== Given entries
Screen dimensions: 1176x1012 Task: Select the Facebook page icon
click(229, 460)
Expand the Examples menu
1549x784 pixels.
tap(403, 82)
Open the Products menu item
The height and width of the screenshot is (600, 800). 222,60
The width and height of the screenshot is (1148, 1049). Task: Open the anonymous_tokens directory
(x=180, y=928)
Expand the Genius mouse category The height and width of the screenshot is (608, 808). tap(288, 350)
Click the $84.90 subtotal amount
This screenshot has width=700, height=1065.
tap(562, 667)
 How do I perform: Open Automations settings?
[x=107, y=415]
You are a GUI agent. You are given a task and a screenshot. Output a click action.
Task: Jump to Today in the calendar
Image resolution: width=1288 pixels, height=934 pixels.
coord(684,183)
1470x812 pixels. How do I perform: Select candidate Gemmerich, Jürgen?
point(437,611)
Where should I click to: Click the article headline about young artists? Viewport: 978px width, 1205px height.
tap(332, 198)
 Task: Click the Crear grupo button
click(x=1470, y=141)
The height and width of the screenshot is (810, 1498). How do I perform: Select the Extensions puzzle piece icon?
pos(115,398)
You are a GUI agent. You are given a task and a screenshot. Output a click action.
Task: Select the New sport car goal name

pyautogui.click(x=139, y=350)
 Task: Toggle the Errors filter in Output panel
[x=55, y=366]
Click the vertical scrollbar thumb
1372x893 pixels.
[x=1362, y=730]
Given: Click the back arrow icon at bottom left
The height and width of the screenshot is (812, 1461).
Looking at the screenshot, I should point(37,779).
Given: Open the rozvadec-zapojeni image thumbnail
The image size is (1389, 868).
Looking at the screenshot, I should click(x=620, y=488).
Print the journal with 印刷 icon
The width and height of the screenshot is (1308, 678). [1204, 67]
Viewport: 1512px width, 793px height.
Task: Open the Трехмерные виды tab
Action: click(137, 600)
====
● **Instruction**
Copy out the data, starting with the line that contains "Open the Products menu item" and going on through the line that contains "tap(562, 667)", with each line reproduced as it stands.

● **Task solution**
Open the Products menu item
The height and width of the screenshot is (600, 800). 222,60
The width and height of the screenshot is (1148, 1049). Task: Open the anonymous_tokens directory
(x=180, y=928)
Expand the Genius mouse category The height and width of the screenshot is (608, 808). tap(288, 350)
Click the $84.90 subtotal amount
This screenshot has width=700, height=1065.
tap(562, 667)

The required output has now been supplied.